Instruction =
Rewrite the stretch from the line containing "coordinates (350, 23)." through the line containing "center [637, 51].", putting "shows" in place of "has" and changing nothing else.

Data provided =
.....

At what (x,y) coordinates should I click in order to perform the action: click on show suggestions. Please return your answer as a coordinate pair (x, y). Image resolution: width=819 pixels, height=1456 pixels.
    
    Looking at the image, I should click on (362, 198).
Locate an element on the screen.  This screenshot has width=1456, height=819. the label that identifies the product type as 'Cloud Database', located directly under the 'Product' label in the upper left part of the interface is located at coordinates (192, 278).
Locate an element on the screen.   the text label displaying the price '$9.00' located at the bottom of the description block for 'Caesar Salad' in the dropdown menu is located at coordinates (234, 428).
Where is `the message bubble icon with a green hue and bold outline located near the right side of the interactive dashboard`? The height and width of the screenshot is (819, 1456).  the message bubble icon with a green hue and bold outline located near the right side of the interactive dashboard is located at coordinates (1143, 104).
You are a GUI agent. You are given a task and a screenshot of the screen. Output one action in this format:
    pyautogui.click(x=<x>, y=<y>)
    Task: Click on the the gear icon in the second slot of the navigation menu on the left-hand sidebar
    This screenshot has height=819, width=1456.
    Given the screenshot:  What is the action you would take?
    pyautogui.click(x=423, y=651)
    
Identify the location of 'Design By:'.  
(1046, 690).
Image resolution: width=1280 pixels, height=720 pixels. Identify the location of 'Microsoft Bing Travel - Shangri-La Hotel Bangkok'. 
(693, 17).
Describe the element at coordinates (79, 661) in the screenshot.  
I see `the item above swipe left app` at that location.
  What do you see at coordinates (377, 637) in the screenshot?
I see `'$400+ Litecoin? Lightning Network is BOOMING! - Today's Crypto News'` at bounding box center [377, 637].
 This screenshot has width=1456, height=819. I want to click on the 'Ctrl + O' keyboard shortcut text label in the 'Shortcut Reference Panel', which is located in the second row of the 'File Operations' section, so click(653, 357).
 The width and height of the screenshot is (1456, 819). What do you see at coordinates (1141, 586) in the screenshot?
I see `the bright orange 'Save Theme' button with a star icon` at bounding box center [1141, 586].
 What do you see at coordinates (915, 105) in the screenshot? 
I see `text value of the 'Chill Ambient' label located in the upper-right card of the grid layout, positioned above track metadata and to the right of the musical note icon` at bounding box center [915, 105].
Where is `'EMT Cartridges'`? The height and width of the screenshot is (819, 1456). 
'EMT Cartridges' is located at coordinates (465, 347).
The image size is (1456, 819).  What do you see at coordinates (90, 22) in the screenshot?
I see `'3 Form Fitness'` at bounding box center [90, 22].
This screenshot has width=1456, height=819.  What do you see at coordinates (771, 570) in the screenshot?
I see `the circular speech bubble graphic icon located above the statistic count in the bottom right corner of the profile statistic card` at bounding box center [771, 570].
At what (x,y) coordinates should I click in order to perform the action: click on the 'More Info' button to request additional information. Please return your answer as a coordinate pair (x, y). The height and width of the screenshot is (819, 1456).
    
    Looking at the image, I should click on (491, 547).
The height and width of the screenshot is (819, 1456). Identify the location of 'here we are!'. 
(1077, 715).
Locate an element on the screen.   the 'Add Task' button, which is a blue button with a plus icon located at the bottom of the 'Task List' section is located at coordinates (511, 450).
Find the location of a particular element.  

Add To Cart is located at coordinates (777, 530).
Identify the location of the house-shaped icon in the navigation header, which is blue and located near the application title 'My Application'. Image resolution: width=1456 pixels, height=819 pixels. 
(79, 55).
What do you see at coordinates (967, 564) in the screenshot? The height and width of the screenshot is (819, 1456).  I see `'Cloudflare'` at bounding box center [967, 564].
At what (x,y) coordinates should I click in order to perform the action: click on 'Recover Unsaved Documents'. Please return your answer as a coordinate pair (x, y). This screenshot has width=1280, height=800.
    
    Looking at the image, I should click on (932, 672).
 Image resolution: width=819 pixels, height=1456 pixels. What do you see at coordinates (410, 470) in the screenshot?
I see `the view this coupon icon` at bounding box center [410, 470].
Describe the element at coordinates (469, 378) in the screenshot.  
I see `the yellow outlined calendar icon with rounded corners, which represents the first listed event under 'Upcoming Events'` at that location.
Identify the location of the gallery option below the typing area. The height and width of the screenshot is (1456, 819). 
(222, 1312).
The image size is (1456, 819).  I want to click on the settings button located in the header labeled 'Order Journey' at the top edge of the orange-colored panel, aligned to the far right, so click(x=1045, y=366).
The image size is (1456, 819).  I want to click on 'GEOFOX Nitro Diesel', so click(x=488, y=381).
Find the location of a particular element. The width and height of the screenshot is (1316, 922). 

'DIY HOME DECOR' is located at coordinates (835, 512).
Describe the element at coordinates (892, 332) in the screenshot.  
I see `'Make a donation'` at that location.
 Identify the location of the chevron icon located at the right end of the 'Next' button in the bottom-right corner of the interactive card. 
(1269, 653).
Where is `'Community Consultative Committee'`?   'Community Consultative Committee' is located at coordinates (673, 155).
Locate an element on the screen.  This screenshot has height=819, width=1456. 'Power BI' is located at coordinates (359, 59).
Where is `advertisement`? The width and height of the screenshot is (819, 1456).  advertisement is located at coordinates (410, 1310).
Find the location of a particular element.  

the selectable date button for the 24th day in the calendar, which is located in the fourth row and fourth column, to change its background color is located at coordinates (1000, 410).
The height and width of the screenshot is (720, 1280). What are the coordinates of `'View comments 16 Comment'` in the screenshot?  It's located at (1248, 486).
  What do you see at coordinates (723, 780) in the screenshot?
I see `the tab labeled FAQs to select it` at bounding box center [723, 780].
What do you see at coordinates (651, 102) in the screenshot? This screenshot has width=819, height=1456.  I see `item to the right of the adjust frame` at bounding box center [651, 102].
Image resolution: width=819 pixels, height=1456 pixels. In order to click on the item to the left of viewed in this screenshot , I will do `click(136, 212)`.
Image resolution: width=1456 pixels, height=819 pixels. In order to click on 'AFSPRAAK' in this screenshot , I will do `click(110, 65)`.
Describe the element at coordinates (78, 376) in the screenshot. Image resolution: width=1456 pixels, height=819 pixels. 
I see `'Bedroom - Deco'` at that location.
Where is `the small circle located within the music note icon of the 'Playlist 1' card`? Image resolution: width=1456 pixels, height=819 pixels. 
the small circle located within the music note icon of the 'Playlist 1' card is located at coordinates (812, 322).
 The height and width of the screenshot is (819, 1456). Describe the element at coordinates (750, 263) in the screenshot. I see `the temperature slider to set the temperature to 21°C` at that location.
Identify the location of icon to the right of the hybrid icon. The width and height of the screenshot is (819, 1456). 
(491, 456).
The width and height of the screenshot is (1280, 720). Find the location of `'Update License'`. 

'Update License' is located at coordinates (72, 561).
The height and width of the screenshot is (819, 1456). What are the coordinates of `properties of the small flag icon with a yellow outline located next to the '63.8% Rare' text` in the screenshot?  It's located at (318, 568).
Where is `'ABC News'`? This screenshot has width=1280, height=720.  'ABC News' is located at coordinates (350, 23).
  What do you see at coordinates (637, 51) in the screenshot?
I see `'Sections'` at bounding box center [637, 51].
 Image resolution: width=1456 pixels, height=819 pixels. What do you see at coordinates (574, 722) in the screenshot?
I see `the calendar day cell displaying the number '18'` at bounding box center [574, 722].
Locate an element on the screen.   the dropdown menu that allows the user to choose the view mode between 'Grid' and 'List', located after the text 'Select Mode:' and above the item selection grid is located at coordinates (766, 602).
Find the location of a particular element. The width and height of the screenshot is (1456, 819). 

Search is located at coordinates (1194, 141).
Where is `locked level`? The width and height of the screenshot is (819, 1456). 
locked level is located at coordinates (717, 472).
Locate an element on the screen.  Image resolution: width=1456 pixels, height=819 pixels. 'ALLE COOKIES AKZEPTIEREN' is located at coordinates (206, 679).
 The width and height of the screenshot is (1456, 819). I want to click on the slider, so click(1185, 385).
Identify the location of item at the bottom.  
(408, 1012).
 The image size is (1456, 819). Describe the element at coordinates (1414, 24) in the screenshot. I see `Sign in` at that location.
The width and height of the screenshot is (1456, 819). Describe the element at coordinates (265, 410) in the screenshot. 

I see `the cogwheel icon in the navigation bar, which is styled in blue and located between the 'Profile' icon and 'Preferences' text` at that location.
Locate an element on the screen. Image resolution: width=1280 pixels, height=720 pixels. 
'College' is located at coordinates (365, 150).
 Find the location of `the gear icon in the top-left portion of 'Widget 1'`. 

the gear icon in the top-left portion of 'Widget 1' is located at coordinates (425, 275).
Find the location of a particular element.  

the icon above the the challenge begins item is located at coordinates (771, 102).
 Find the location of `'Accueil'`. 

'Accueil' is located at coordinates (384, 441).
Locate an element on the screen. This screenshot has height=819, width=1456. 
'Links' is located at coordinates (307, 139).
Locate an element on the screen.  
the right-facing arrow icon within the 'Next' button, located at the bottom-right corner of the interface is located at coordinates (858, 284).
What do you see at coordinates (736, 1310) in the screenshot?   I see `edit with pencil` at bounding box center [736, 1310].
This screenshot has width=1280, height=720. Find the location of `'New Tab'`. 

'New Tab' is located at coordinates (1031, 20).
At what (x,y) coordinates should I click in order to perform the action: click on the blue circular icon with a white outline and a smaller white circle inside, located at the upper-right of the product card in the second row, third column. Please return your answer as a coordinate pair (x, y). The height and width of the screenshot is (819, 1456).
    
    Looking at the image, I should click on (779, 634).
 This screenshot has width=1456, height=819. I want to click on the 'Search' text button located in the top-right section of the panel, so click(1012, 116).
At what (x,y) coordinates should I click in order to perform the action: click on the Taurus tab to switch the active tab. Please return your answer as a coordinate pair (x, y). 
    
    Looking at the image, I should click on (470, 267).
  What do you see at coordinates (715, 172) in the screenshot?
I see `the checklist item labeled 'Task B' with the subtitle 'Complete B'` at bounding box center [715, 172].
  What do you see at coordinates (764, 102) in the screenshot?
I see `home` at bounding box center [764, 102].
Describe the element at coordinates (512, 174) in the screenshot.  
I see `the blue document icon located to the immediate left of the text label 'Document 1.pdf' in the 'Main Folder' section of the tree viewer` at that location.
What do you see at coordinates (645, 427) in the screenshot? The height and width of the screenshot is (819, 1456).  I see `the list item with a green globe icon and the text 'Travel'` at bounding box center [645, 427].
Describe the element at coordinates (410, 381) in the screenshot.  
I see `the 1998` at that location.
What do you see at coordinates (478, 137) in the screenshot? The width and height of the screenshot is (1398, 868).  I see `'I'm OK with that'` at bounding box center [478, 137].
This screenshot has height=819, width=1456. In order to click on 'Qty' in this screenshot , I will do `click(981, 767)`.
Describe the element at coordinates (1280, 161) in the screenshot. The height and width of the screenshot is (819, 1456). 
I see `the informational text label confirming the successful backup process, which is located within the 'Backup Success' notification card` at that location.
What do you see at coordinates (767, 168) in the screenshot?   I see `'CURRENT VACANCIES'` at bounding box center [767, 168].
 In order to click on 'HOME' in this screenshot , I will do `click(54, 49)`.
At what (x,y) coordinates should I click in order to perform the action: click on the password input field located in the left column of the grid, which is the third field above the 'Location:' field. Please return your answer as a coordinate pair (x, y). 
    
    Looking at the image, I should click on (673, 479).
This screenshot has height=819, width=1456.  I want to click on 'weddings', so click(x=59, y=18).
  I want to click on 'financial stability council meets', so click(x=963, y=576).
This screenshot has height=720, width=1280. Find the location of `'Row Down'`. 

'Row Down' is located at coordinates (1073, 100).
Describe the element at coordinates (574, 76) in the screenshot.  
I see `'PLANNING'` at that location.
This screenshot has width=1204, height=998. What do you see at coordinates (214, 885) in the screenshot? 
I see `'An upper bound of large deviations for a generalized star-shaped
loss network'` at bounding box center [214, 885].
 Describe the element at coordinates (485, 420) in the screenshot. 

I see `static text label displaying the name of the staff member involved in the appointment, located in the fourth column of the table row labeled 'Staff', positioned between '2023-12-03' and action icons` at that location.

.....

Written response =
Where is `'ABC News'`? This screenshot shows width=1280, height=720.  'ABC News' is located at coordinates (350, 23).
  What do you see at coordinates (637, 51) in the screenshot?
I see `'Sections'` at bounding box center [637, 51].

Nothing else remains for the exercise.